La noche en Los Ángeles no es silencio: es pulso. El neón convierte las esquinas en escenarios, los retrovisores en espejos indiscretos y las azoteas en confesionales.
Entre sombras largas y colores saturados, la ciudad fabrica personajes que no existen de día. Esa es la premisa: capturar el instante en que el glamour se mezcla con la duda, cuando el sueño se siente posible… y peligroso. El cine lo llamó noir: un lenguaje visual de contrastes, luces sesgadas y moral ambigua que sigue contaminando con estilo todo lo que toca.
La campaña se construye como una película de medianoche: cortometrajes entrelazados, guionados y coreografiados como si cada escena hubiese sido ensayada durante años, para luego ocurrir en una sola noche. No hay prisa; hay ritmo. La cámara filmada en 35 mm por Drew Daniels, artesano de la textura analógica, imprime grano, densidad y una temporalidad que el video digital no concede con facilidad. Daniels viene de dotar a Anora de un pulso setentero con Kodak 35 mm; aquí lleva esa sensibilidad a una ciudad que se resiste a dormirse.
La dirección de Todd Tourso entiende que el noir no es solo contraste: es coreografía emocional. Su trayectoria entre música, moda y publicidad le ha dado una gramática que aquí se vuelve incisiva: el corte decide quién manda en la escena; el close-up dicta quién se derrumba. Los planos respiran como sintetizadores nocturnos: se expanden, laten, colapsan.

El elenco refuerza el mito angelino desde adentro. Miles Caton y Lucky Blue Smith interpretan versiones ampliadas de sí mismos ídolos urbanos al borde del amanecer, mientras la voz de Nara Smith introduce un nivel de intimidad que parece diario en audio. Cameos estratégicos (Inde Navarrette, Keith William Richards) anclan la narrativa en esa LA donde todo el mundo se conoce sin decirse “hola”. El resultado son viñetas que huelen a gasolina tibia, a bar tapizado en terciopelo, a penthouse con luz de piscina a las 3 a. m.
La moda no aparece como escaparate; opera como lenguaje. Sastrería masculina con siluetas lánguidas, setenteras, bomber jackets de terciopelo bordado, esmóquines con brillo ornamental y para el contraplano femenino ganchillo que destella. Es ropa que habla: cada prenda enuncia una emoción, una lealtad, un recuerdo. Aquí, AMIRI funciona como traductor entre piel y ciudad: viste personajes, no maniquíes; viste decisiones. Y cuando la colección se cruza con la paleta cromática del neón, Hollywood noir se vuelve filtro literal de la mirada: rojos, magentas, azules eléctricos dictan el ánimo de cada arco.
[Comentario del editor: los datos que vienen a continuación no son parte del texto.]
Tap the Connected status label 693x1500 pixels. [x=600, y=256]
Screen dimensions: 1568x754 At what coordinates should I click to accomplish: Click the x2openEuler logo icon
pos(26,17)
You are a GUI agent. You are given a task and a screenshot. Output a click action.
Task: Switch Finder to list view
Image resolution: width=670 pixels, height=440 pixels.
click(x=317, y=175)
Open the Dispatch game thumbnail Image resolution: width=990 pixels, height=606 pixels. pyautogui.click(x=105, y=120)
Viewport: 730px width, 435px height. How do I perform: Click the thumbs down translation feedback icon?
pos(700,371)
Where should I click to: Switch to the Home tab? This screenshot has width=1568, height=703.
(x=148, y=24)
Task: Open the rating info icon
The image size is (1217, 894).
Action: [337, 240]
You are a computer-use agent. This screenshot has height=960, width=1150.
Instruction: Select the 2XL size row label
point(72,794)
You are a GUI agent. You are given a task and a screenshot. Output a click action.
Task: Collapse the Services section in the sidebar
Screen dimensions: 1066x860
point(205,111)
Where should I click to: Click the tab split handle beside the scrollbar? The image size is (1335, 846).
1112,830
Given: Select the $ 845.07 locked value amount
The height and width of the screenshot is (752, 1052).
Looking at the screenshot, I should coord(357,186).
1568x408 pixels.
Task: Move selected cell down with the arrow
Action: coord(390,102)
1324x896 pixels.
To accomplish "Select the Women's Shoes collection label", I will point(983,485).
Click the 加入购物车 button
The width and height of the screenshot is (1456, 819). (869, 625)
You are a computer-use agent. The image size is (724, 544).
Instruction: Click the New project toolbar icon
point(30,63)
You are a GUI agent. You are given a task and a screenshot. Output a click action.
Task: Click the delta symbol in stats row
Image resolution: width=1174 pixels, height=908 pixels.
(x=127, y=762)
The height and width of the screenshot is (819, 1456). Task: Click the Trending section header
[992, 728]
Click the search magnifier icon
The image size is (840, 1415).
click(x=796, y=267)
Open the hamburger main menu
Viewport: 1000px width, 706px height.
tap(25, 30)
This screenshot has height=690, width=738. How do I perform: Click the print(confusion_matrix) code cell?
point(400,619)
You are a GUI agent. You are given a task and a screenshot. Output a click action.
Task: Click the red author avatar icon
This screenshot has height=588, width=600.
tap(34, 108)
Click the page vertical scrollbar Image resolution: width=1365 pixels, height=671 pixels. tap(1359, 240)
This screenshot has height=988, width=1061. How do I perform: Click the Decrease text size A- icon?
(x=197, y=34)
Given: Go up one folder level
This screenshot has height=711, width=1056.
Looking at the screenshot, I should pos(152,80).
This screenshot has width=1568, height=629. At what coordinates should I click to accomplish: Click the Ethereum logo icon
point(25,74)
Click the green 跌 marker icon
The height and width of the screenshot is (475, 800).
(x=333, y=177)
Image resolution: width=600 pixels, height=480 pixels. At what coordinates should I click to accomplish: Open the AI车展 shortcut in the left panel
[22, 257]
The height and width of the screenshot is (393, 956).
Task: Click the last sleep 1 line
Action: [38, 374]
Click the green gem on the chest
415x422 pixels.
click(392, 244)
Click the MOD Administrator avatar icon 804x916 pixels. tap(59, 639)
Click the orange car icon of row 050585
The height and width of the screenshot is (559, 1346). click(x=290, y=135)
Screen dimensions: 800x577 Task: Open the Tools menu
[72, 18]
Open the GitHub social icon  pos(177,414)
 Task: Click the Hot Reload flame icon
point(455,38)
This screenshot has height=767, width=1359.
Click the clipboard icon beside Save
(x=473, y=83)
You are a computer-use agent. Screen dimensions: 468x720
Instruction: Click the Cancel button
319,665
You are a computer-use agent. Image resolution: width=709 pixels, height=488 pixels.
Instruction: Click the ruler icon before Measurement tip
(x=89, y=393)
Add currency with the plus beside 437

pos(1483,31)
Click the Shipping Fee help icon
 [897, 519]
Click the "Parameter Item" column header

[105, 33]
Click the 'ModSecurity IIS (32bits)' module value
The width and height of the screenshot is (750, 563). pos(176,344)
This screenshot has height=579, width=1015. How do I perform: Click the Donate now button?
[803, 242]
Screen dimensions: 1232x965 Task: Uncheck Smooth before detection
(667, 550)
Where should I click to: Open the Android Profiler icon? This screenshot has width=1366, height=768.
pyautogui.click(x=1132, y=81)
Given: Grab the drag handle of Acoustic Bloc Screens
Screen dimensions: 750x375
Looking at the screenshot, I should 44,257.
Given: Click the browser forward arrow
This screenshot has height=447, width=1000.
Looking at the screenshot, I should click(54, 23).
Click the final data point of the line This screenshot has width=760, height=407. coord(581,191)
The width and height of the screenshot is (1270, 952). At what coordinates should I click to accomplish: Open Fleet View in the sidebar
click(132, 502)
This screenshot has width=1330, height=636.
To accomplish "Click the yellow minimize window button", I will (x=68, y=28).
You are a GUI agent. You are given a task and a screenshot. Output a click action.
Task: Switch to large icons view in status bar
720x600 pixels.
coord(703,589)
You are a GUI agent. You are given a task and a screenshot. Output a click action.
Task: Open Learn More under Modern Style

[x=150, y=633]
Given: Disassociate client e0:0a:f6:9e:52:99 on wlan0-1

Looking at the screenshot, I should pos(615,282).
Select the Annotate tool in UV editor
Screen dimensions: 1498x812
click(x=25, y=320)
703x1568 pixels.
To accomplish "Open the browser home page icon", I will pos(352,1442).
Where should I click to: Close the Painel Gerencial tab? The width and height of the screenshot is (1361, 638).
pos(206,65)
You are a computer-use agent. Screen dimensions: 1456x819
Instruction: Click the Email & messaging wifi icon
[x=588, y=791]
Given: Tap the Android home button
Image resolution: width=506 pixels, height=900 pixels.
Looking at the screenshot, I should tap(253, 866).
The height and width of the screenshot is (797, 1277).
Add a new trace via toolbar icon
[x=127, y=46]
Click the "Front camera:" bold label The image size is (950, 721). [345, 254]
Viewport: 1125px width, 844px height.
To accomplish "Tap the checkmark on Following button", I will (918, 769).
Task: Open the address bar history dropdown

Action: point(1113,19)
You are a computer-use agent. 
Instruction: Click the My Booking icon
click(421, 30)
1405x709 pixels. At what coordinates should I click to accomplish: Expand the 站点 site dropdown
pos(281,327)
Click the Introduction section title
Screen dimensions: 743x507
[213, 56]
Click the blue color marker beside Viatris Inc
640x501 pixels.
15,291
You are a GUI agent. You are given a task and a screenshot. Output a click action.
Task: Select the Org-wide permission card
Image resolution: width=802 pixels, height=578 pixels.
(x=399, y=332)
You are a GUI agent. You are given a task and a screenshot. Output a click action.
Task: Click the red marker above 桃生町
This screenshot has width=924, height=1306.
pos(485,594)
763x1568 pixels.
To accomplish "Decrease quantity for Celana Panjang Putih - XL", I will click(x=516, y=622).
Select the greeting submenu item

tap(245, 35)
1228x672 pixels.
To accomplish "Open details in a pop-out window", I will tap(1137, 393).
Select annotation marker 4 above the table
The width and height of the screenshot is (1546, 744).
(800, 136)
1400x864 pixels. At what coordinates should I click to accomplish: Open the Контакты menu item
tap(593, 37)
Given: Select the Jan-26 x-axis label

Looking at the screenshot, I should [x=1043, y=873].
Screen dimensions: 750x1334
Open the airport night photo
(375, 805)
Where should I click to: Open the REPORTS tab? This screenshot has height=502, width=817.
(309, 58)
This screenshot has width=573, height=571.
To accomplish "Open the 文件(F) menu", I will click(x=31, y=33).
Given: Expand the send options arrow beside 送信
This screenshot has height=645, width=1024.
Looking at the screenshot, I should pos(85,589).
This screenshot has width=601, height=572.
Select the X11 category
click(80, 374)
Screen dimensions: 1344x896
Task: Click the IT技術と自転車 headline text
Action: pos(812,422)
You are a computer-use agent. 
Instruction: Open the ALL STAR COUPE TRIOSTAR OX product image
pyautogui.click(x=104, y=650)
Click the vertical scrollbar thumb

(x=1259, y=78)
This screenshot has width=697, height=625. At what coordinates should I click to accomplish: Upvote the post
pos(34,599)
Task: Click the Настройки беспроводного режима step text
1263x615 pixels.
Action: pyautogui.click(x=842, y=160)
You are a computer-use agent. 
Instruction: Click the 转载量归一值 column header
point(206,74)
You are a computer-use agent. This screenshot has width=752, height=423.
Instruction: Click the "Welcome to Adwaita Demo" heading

El punto de fuga escogido es un ícono con historia: el Hollywood Roosevelt, joya art déco sobre el Boulevard, testigo de la primera ceremonia del Oscar en 1929 y escenario donde la memoria se comporta como paparazzi. Que la noche gravite alrededor de este hotel no es casualidad: es colocar la trama en el epicentro del mito, donde el pasado glamuroso y el presente hiperconectado conviven en la misma barra.

En ese registro, AMIRI aparece lo justo y necesario. Se nombra al inicio para fijar el responsable creativo, reaparece cuando la historia lo amerita para explicar cómo la colección actúa en escena y cierra como firma invisible, como quien apaga el switch de un set. La marca no “irrumpe”; sostiene. Y ese es el acierto: la campaña O/I 2025 no vende una percha, construye un mundo.
Técnicamente, todo conversa. La película adopta el vocabulario del noir: fuentes de luz puntuales, sombras que cortan y colores que mandan. La ciudad es protagonista tanto como cualquier actor; el movimiento del auto no es traslado, es estado mental. Los silencios más peligrosos que las palabras se dosifican con precisión quirúrgica. Cuando la cámara baja a la calle, aparece la dureza; cuando sube a la azotea, llega la introspección. Ese vaivén más psicológico que coreográfico, mantiene la narrativa en alto octanaje sin caer en pirotecnia vacía.
La tercera y última mención a AMIRI merece una precisión: no todas las marcas que “hacen cine” están contando algo. Aquí, el relato no es utilería; es método. El equipo creativo de la dirección de Tourso a la fotografía de Daniels, pasando por un casting que entiende su propia mitología, hace que la colección se lea como escena, no como catálogo. Y ese es el tipo de lujo que nos interesa cubrir: el lujo de la intención formal, de la edición que piensa, del plano que sabe cuándo callarse.